After careful positioning of The Reader banner (warning: do not use in winds exceeding 1mph!) on the first day, we set up base. We had come prepared with a blanket, some cushions and, the ultimate clincher, four packs of biscuits. We went on to run a total of ten reading groups over the course of the weekend and, with the ages of group members ranging from about sixteen to sixty, we were pleased to meet and read with all kinds of people - from librarians to students, photographers to paramedics.
We would recommend a couple of short stories from the weekend. Donald Barthelme’s ‘The Balloon’ was probably the most popular one. Somewhat surreal, the story led us on to talk about the impact of living in an urban environment on a person’s behaviour, the desire for meaning in the modern world and the ways in which people display distress.
‘The Wishing Box’, by Sylvia Plath, stirred up thoughts on whether there is a link between someone’s dreams and their imaginative capacity. It was fun to share some of our own weird and wonderful nocturnal experiences! We also considered the inward competitiveness of couples, discussing the intensity of being close to a creative person and how their energies have the potential to be destructive for relationships. With another group we tried Plath’s poem ‘Morning Song’. In this poem, is this mother proud of, and intrigued by, her newborn child or is she irritated by the weight of maternal responsibility? We spent a while thrashing this out and decided it is probably a bit of both.
Of the other poems we read, ‘Trust’ (Lawrence) and ‘Crossing the Bar’ (Tennyson) went down well. We decided to tackle an excerpt from T.S. Eliot’s ‘East Coker’ with two confident readers. Taking the last stanzas, we enjoyed attempting to crack the poem’s riddles, talking about the idea of a life as a unified cycle (‘In my end is my beginning’) and, as this seemed partly related to age and we were all young adults, we felt we were probably positioned quite close together on Eliot’s circle. The line, ‘Love is most nearly itself/ When here and now have ceased to matter’ stood out of a poem, which, together, we ‘most nearly’ came to grasp.
Running a reading group outdoors, and amidst the buzz and bustle of festival goers, presented a definite challenge. We found ourselves competing with the noise of comedians, bands and stereos but perseverance and our biggest declamatory reading voices saw us through!
Bumping into Blake Morrison in the camping area, we were glad to have made contact with our patron, who said he’d give The Reader Organisation a shout out at his gig in the literary tent on the Sunday afternoon.
Highlights work-wise:
- The teenage boy who read the poem out loud. Twice.
- The lady who said 'It's good because you read the poem the first time and you're not really sure what's going on but just spending a short time talking about it together opens it all up.’

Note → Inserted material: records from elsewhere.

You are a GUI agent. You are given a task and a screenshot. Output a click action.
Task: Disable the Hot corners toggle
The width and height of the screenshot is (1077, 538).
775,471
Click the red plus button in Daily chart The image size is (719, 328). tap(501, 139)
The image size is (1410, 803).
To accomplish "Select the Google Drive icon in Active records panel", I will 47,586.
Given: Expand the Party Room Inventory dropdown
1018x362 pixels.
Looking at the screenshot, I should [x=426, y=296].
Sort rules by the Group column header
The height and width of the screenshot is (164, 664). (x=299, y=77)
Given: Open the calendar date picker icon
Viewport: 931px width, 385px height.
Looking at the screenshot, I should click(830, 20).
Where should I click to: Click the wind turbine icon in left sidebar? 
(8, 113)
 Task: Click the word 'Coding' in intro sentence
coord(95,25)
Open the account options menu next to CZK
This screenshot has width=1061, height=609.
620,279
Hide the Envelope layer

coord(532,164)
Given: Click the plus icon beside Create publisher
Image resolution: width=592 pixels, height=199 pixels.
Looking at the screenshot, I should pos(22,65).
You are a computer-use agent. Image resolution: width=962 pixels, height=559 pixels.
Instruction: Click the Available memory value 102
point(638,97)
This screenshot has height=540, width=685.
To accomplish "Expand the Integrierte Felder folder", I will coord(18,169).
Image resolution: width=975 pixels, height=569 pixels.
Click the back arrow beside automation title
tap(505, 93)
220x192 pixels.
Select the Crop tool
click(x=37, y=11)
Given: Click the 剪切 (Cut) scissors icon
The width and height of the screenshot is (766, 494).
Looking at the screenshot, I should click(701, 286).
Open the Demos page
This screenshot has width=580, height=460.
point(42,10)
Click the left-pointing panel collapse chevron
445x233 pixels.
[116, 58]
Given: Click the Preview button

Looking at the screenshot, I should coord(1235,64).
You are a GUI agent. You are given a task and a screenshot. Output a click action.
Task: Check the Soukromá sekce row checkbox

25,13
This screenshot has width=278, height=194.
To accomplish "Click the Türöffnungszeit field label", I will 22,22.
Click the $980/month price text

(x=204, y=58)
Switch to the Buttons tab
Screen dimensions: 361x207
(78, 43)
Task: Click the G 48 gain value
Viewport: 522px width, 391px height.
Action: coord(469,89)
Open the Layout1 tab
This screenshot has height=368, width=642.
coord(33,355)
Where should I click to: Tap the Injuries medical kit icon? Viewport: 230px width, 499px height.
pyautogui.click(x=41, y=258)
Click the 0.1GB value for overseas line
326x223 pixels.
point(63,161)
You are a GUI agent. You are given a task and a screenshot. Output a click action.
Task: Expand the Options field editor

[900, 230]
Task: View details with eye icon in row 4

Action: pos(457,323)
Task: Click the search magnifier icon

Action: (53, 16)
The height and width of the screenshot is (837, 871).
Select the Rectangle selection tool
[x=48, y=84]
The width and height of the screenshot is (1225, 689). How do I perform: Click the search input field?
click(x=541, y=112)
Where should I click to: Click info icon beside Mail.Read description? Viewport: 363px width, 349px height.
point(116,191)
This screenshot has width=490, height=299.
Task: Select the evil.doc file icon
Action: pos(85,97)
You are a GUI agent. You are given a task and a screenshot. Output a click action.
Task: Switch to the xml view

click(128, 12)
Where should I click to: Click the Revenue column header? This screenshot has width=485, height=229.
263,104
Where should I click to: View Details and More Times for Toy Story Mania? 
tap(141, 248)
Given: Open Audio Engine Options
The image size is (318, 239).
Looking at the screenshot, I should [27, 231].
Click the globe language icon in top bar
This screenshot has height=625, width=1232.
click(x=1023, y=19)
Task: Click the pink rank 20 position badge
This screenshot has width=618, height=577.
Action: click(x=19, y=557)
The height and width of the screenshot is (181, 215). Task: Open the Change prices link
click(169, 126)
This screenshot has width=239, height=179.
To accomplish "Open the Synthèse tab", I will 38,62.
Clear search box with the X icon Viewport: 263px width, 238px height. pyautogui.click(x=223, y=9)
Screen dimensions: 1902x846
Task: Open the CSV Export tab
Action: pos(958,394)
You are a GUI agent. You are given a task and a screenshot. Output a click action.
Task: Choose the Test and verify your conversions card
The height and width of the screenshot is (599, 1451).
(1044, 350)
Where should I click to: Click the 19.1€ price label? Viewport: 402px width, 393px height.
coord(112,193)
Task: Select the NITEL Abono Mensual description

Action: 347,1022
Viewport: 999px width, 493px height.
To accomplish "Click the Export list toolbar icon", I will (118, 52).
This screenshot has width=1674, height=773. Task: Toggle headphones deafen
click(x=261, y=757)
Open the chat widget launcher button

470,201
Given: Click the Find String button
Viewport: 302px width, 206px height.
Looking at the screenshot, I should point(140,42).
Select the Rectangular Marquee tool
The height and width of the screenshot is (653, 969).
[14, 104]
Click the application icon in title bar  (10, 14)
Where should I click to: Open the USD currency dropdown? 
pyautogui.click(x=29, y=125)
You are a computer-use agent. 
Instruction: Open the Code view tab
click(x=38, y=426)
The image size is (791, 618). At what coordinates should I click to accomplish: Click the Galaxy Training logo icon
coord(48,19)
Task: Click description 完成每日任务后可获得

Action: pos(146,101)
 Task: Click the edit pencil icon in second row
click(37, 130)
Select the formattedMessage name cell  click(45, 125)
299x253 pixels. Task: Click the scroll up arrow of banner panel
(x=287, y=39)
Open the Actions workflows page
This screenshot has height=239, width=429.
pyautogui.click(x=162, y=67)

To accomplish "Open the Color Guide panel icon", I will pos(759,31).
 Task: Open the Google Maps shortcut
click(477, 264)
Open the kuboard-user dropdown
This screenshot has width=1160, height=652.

- The young man who, when asked what he would like to read, joked 'T.S. Eliot' and then ended up reading ‘East Coker’ with us.
And other-wise:
- the XX, John Cooper Clarke (and his best haiku ever: 'To convey one's mood in seventeen syllables is very diffic'), the funny sketch show people, the song 'Sometimes' by James, Jonsi's voice and the epic drumming which drowned it out, Soreen malt loaf - a festival god-send, The Pains of Being Pure at Heart, and the performers’ camp-site with (wait for it...) TOILET PAPER IN THE TOILETS!
So, the two of us felt as though the mission had been altogether worthwhile: the magazines attracted a lot of attention – they seemed to draw people towards us - and there seemed to be real interest in the work of the organisation as a whole. Overall, we came into direct contact with about a hundred people, plus the many more who would have seen the banner.
Hopefully our presence will have stirred up a bit more awareness of The Reader Organisation in the south and a bit of networking will have paved the way for more opportunities for us. It was also great for us as individuals to get more experience of running groups and to do so in an untrodden environment. We were delighted to have the chance to try something new and to take advantage of the general festival vibe, one which encourages people to be inquisitive and open to new experiences.
Bring on the next reading fiesta!
Thanks to Jen, Leila, Clare and Lee for providing us with tickets, an atlas, leaflets and a sturdy gazebo in case of the rain which never came!